Saddam

C'est lui, le diable, le criminel, le destructeur massif potentiel, le tyran arrogant, notre ami d'autrefois, le traître, l'abominable moustachu devenu barbu, le tueur en cavale. On l'a eu. Chassé de ses palais, on le trouve enfin dans un trou. Il se rend sans défense, le lâche. Il a avec lui, dans une petite caisse verte, sept cent cinquante dollars. Il a été balancé par l'un de ses proches qui convoitait les vingt-cinq millions de dollars de la prime promise. Le dénonciateur n'aura rien, il ira en prison.

Quant au grand Satan, Saddam en personne, on vous le montre collé au mur, filmé, hagard, défait. On lui fouille les cheveux, on lui ouvre la bouche comme à un animal dont on veut vérifier la dentition. Il n'a pas l'air en forme, le pauvre diable. Plutôt clochard, figurant de théâtre ambulant, vieux sans domicile fixe qui passera Noël, ou plutôt Christmas, dans un endroit tenu secret, surveillé jour et nuit comme une bombe atomique.

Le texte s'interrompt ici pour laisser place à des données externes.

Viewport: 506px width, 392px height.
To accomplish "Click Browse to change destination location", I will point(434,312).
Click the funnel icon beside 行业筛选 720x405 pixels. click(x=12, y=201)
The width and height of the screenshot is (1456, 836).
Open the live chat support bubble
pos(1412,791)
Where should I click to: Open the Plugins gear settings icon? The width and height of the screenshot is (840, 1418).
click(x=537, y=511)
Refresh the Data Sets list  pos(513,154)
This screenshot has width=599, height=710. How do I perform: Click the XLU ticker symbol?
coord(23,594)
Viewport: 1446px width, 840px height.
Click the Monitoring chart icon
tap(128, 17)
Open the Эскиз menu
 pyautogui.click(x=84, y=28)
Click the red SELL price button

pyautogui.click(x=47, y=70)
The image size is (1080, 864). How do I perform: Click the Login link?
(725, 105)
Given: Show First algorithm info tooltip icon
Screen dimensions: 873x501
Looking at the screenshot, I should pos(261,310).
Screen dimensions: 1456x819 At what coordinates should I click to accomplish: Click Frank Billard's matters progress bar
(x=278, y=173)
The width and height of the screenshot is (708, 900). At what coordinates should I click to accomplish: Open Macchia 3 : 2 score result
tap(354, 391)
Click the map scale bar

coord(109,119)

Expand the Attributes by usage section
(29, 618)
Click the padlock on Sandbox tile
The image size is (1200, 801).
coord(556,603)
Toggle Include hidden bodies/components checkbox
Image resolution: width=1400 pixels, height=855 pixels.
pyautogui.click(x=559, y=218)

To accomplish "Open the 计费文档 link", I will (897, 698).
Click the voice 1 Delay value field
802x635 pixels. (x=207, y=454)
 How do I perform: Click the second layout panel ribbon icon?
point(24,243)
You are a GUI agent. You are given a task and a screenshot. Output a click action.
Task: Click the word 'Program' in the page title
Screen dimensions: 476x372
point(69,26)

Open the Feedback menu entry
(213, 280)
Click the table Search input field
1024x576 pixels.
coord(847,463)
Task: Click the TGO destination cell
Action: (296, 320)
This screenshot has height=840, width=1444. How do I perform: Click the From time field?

Qui s'exprime là, dans ces images diffusées en boucle ? Big Brother lui-même, autrement dit la Technique triomphant du dragon cruel. Nous pouvons être fiers, soulagés, renforcés dans nos convictions profondes. Tout le monde doit comprendre le message. Les incrédules seront punis. Le colonel Kadhafi en a pris de la graine : le voilà réintégré dans le concert des nations, de nouveau salué, respecté, loué. Quelques Français explosés en avion ? Aucune importance. Le Dieu de Bush est bien le vrai, et le seul. La preuve : il ne veut plus de fumeurs sur cette planète. Posséder même un cendrier à New York est désormais un délit. Cachez-vous, la police enquête.